[Start of section]
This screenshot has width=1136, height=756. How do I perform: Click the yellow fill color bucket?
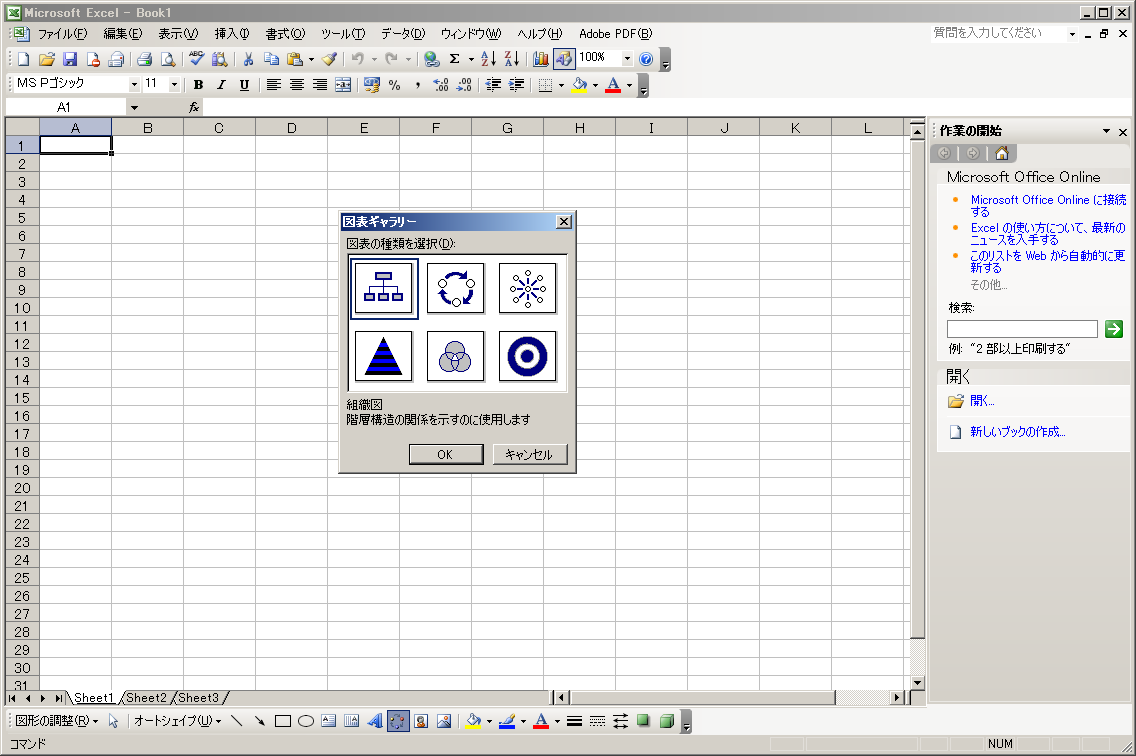(579, 85)
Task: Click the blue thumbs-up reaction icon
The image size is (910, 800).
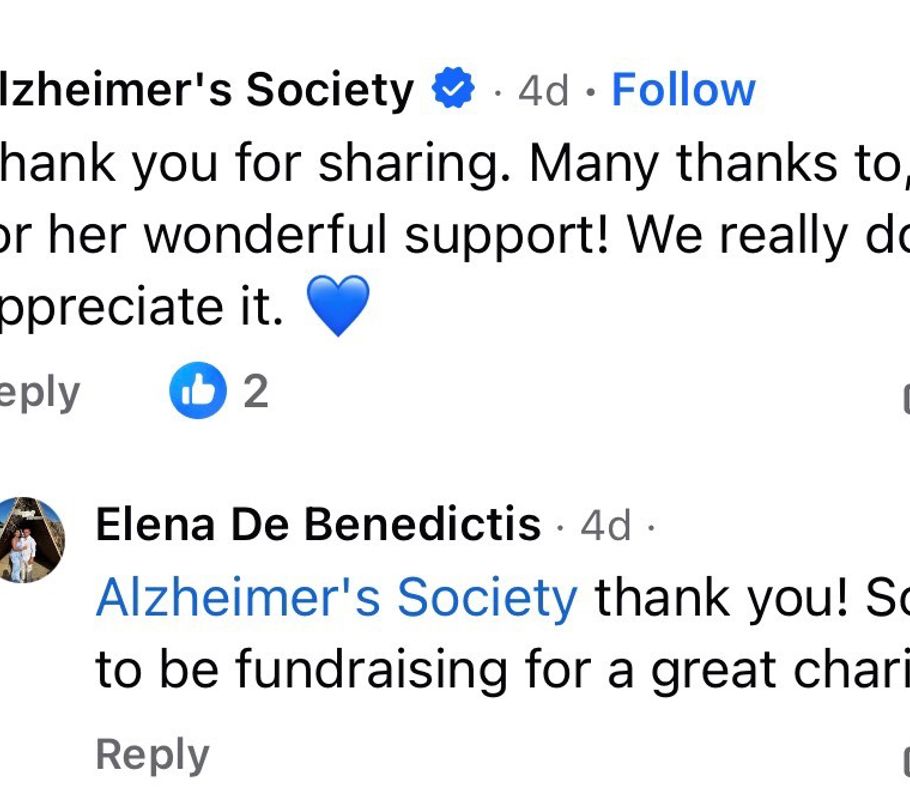Action: click(x=197, y=391)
[End of section]
> **The task**: Would you transcribe each of the entries exactly, skipping the pictures?

> **Problem solution**:
This screenshot has width=1136, height=756. How do I perform: Click the yellow fill color bucket?
(579, 85)
Task: Click the blue thumbs-up reaction icon
The image size is (910, 800).
Action: click(x=197, y=391)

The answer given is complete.